On Nov 8, 2007, at 2:35, Tomash Brechko wrote:

        I fail to see what I'm missing.  As far as I can tell, you're
describing what I already do.  See my write up on client optimization
and let me know what I'm missing.

http://bleu.west.spy.net/~dustin/projects/memcached/ optimization.html

According to this page, when several threads issue [a], [b], [a, b,
c], [a], [d], you combine this requests into the one, [a, b, c, d].
Alright, suppose you got the reply, [c, d].  How do you know what to
reply to each thread?  You have to compare keys in client side to know
what results you have got.  But if the reply was [nil, nil, c, d],
you'll have to compare only numbers: first goes to t1, t3, t4, second
goes to t2. t3, etc.

In the binary protocol, you do only use numbers (keys aren't returned). In the text protocol, you do string compares on the results. In both cases I use a hash table. If it ever bubbles up in my profiler, I might try to make it more efficient, but in the meantime, it doesn't seem to matter much.

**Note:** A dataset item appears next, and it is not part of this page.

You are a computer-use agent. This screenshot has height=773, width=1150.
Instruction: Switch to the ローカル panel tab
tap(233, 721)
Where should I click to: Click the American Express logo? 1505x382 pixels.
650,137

What matters is _overall_ throughput, not solely server performance.
If you optimize the server at the cost of additional work on all
clients, it's not good.

If you optimize the server at the cost of additional work on the clients, you're optimizing the more centralized resource at the cost of the less centralized resource. The server absolutely has to be the most optimal part of the whole thing for this very reason.

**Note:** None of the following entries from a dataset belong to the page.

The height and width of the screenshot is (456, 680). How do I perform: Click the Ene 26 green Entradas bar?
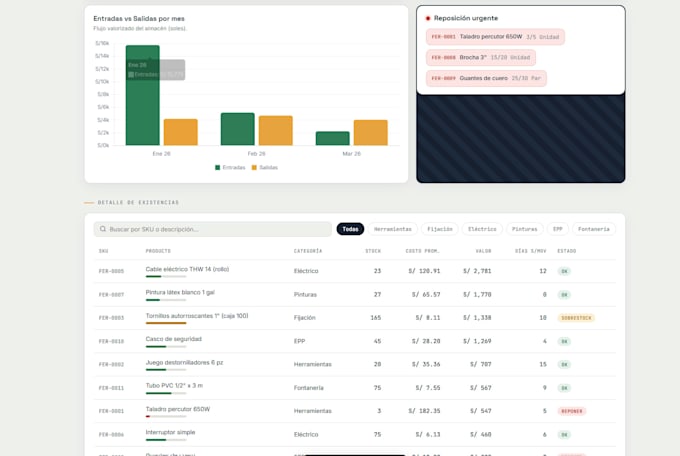pos(143,95)
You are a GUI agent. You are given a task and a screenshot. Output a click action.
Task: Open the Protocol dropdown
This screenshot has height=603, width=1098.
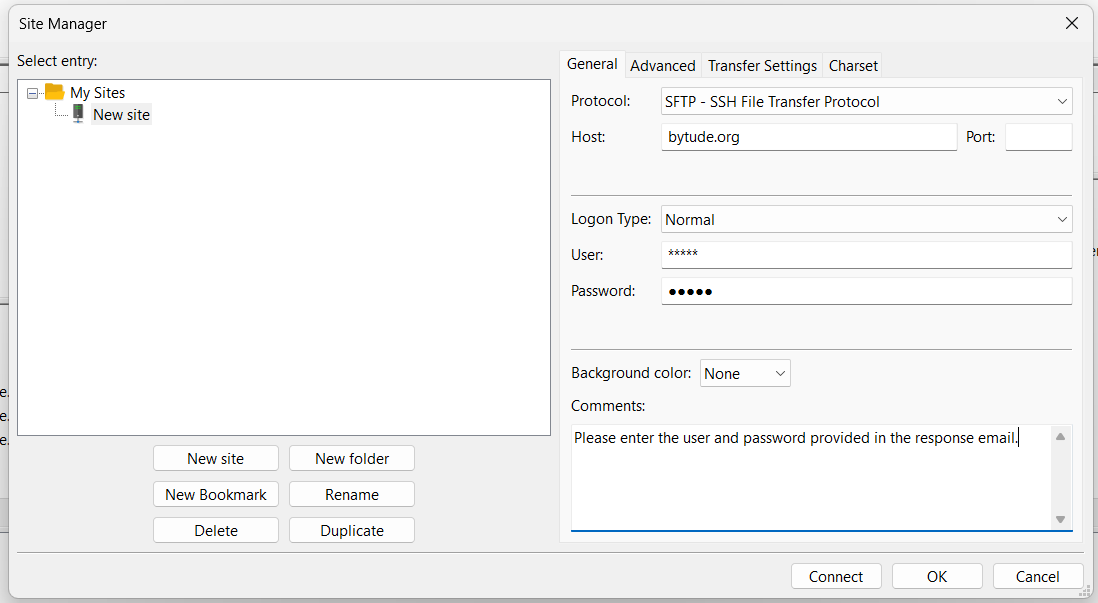pyautogui.click(x=866, y=101)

That's not to say the optimization of other components should be ignored, but I have not found any dissatisfaction in my ability to optimize things with the existing protocol.

        In the text protocol, a get with several keys only returns hits and
an end marker.  The idea is that if you're issuing that request,
you're probably going to return some kind of dictionary structure to
something.

This "probably" comes from no where, and is a bad assumption for the
generic design.  Client might not need to have the dictionary, and
currently it is forced to have it.

Does any client out there do a multi-get for a series of keys and not return values mapped to those keys?

        Ah, well in the general case, there's no processing to do for not
found keys.

As follows from your page, t1 that has requested [a] would have to
wait until [d] is processed, while it could continue once [nil] for
[a] has been returned.

On the page you should also describe the drawbacks of single
I/O-thread approach: that threads effectively block each other.  For
instance, high-priority t5 asking for small data for [d] would be
blocked by low-priority t1 asking for large data for [a].


I don't see that as a drawback. If you actually had different priorities for different request types and determined that you were actually running into a blocking condition as such that caused a latency problem, you could just use different client instances and it'd go away immediately. Alternatively, if anyone cared, I could implement a priority concept for requests.

It had been suggested that I allow multiple connections per destination per client to reduce latency. I experimented with a branch doing that, but I wasn't able to measure a difference (I think you need more computers than I have available for such a test).

Whichever way you look at it, it's only a drawback to the single IO thread approach if you can demonstrate that my IO thread is somehow limiting the throughput.

It seems like memcached has historically been single threaded for most installations, and as far as I can tell, when it's multithreaded it's not because one thread can't keep IO buffers full.